(Data records)
┌──

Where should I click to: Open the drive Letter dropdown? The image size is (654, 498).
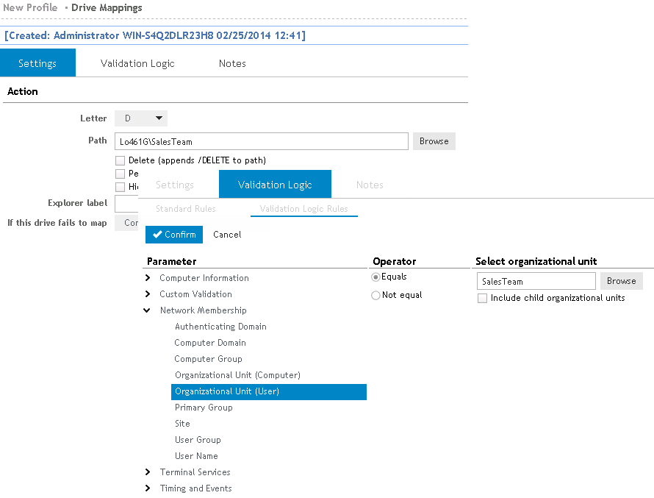(141, 118)
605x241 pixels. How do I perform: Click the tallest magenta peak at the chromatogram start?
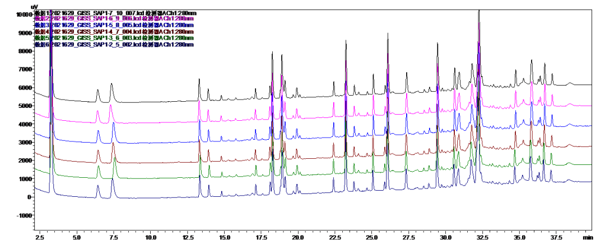pyautogui.click(x=51, y=12)

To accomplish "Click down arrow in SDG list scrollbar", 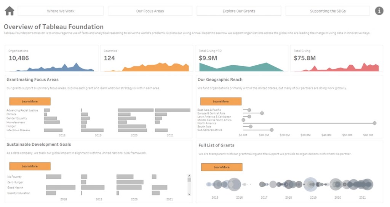I will click(189, 194).
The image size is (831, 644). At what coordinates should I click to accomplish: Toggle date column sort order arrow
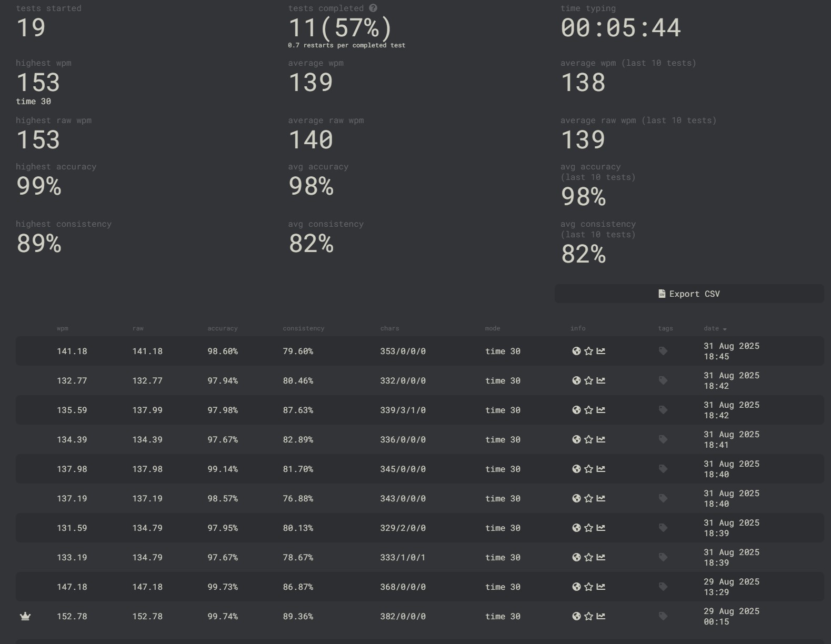pyautogui.click(x=725, y=329)
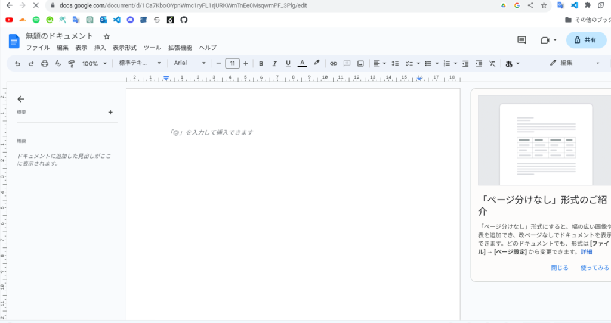611x323 pixels.
Task: Click the insert link icon
Action: tap(334, 63)
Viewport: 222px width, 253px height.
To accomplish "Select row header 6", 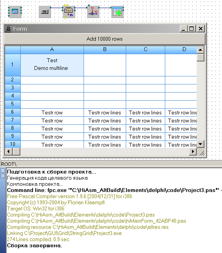I will pyautogui.click(x=13, y=112).
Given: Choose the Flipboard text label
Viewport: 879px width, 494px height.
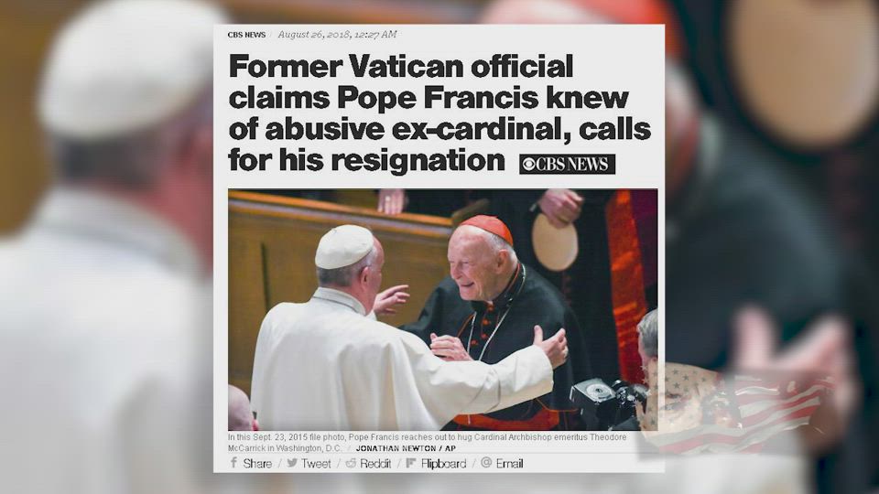Looking at the screenshot, I should coord(443,463).
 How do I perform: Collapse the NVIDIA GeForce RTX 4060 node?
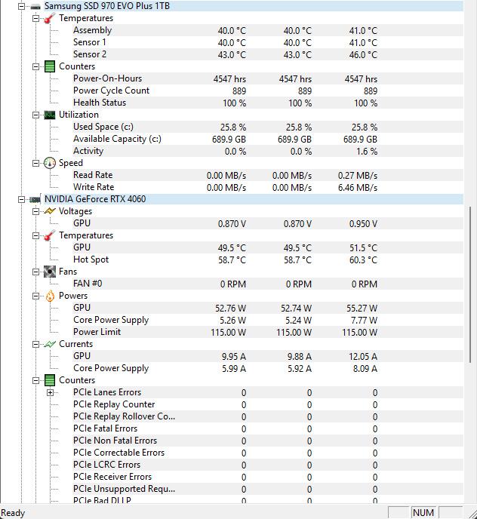coord(21,199)
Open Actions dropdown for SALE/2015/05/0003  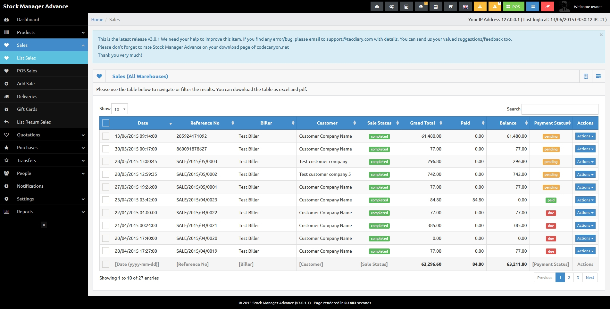click(585, 162)
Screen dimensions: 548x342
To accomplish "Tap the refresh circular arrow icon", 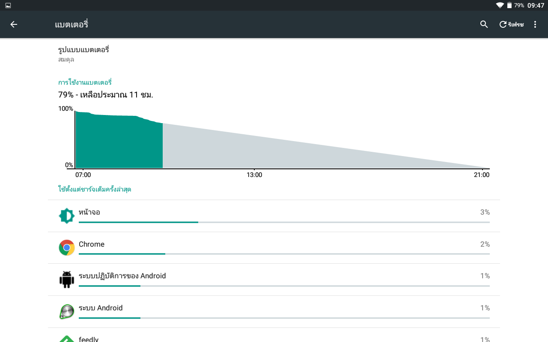I will [x=503, y=24].
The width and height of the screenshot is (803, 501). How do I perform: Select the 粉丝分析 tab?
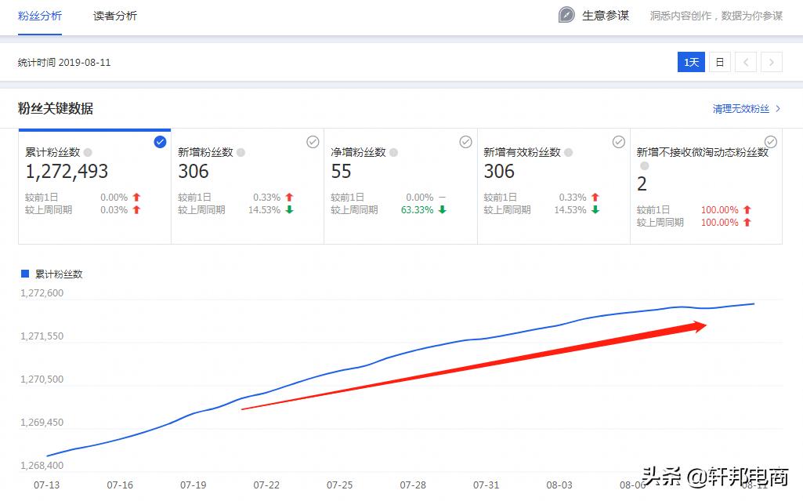click(40, 16)
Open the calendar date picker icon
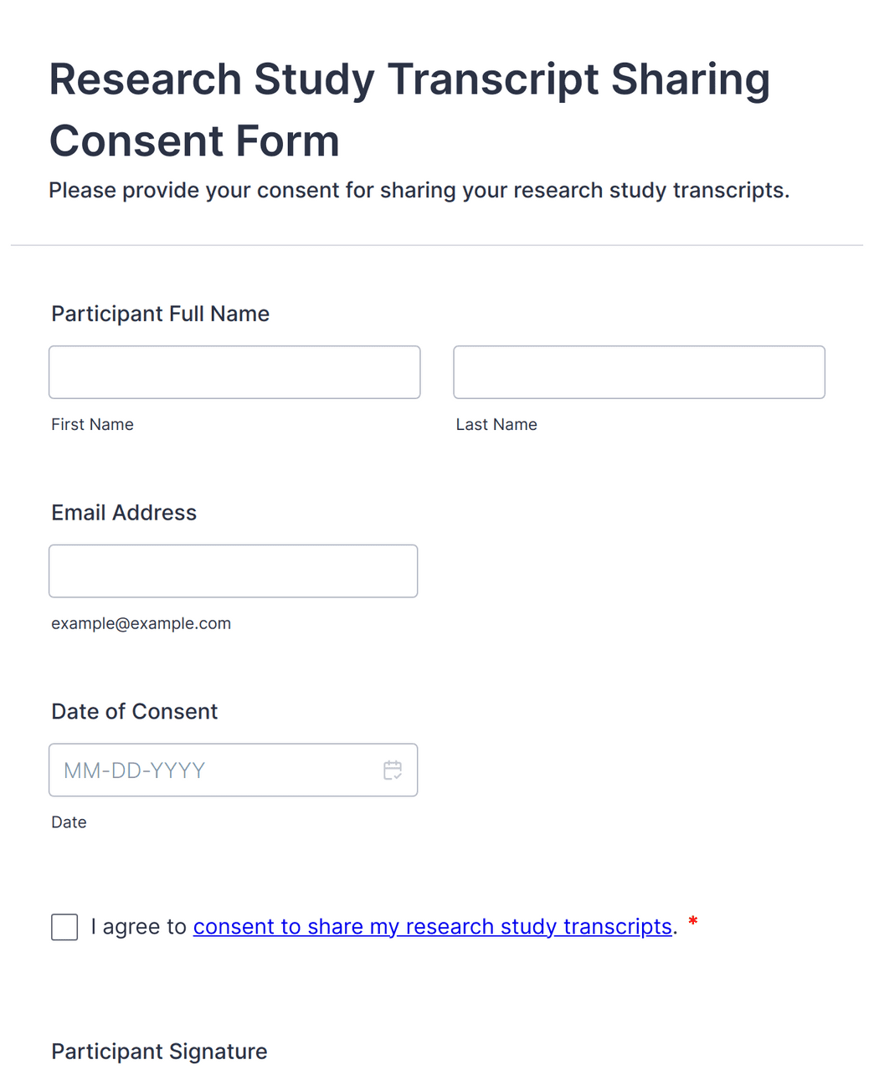This screenshot has height=1075, width=874. [x=393, y=770]
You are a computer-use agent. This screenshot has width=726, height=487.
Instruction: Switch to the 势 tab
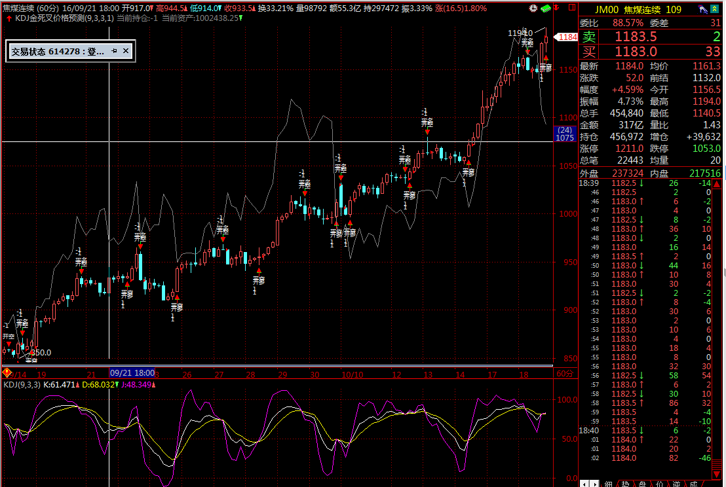click(626, 483)
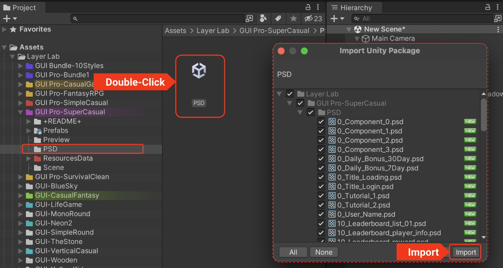This screenshot has height=268, width=503.
Task: Open the New Scene options menu icon
Action: [498, 29]
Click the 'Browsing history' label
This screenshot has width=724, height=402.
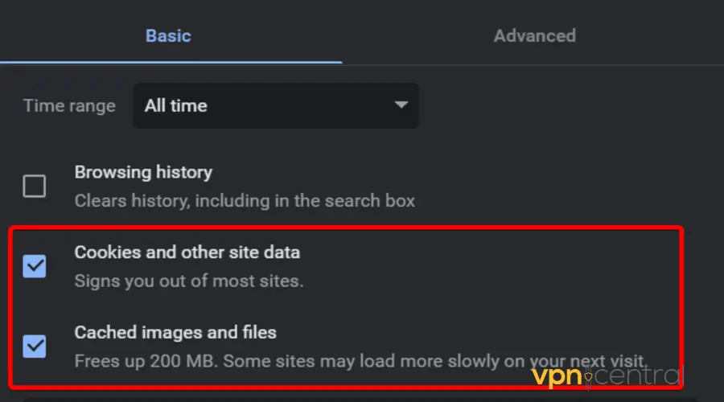143,172
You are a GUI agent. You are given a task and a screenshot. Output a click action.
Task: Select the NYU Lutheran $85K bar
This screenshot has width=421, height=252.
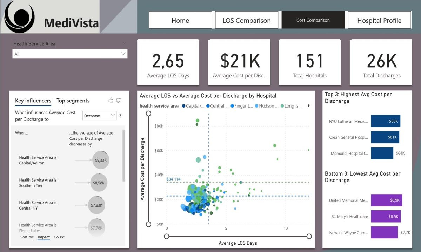coord(385,121)
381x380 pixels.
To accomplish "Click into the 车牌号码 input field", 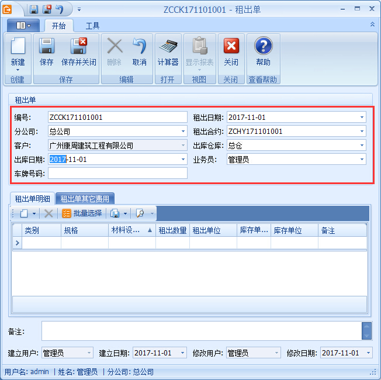I will coord(117,174).
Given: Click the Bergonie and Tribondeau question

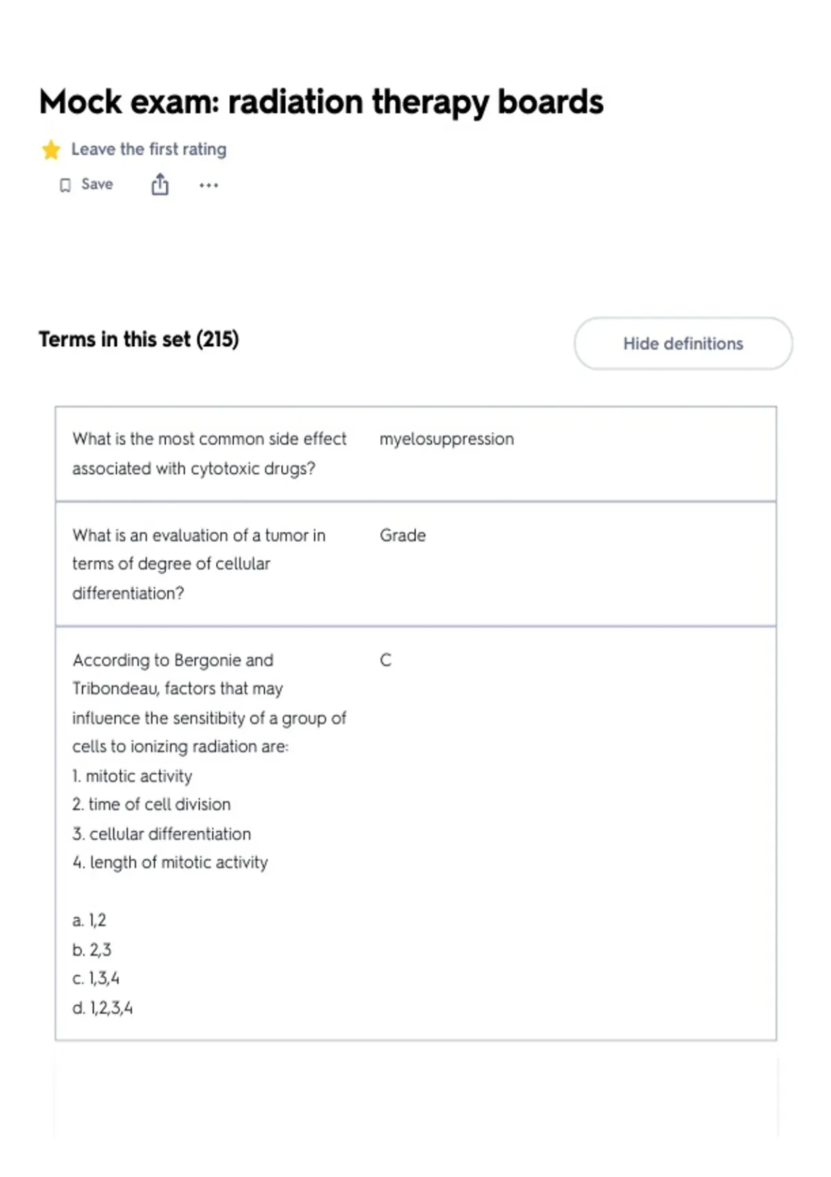Looking at the screenshot, I should click(209, 703).
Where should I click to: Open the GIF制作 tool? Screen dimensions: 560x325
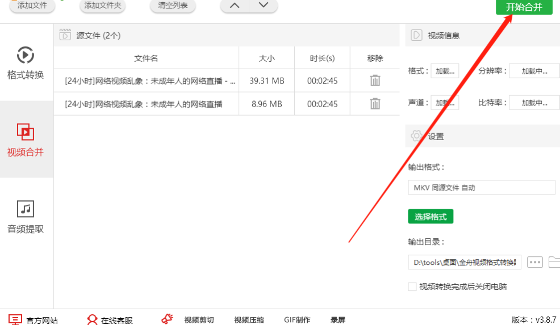[x=297, y=320]
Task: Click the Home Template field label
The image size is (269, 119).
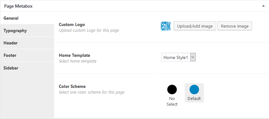Action: (x=74, y=55)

└──

Exercise:
How many of the lines above include the word "label"? Give that number without comment.

Task result:
3